Thoughts - Ambarish

15 May 2021

Recommendation engine using Text data ,Cosine Similarity and word embeddings technique

recommender engine

What are we trying to do

We will build a very simple recommendation engine using Text Data. To demostrate this we would use a case study approach and build a recommendation engine for a non profit organization Career Village.

CareerVillage.org is a nonprofit that crowdsources career advice for underserved youth. Founded in 2011 in four classrooms in New York City, the platform has now served career advice from 25,000 volunteer professionals to over 3.5M online learners. The platform uses a Q&A style similar to StackOverflow or Quora to provide students with answers to any question about any career.

The U.S. has almost 500 students for every guidance counselor. Underserved youth lack the network to find their career role models, making CareerVillage.org the only option for millions of young people in America and around the globe with nowhere else to turn.
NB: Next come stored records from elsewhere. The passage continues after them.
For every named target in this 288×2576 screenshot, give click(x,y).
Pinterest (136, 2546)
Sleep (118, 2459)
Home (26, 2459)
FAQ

To date, 25,000 volunteers have created profiles and opted in to receive emails when a career question is a good fit for them. To help students get the advice they need, the team at CareerVillage.org needs to be able to send the right questions to the right volunteers. The notifications sent to volunteers seem to have the greatest impact on how many questions are answered.

We will use the following

  • Questions asked by the students
  • Answers provided by the professionals and the professionals details

When a student asks a question, we would find similar questions which have been answered. Then we would connect the student question with the professional so that the professional can ask the question. In this blog post, we would explain the detailed strategy of finding similar questions.

Main Steps

The main steps are as follows:

  1. The questions have body and title. We make a consolidated column combining body and the title .
  2. We make use of word embeddings to create a vector for the questions text.
  3. We calculate the cosine similarity between the question asked and the consolidated list of questions. This would enable us select the top ten similarities and recommend the question to the professionals who have answered it.

Concepts

Word embeddings

From the TensorFlow documentation word embeddings documentation

Word embeddings give us a way to use an efficient, dense representation in which similar words have a similar encoding. Importantly, you do not have to specify this encoding by hand. An embedding is a dense vector of floating point values (the length of the vector is a parameter you specify). Instead of specifying the values for the embedding manually, they are trainable parameters (weights learned by the model during training, in the same way a model learns weights for a dense layer). It is common to see word embeddings that are 8-dimensional (for small datasets), up to 1024-dimensions when working with large datasets. A higher dimensional embedding can capture fine-grained relationships between words, but takes more data to learn.

word embedding example

Above is a diagram for a word embedding. Each word is represented as a 4-dimensional vector of floating point values. Another way to think of an embedding is as “lookup table”. After these weights have been learned, you can encode each word by looking up the dense vector it corresponds to in the table.

Cosine similarity

If we have 2 vectors A and B, cosine similarity is the cosine of the angle between them. If A and B are very similar, the value is closer to 1 and if they are very dissimilar, the value is closer to zero.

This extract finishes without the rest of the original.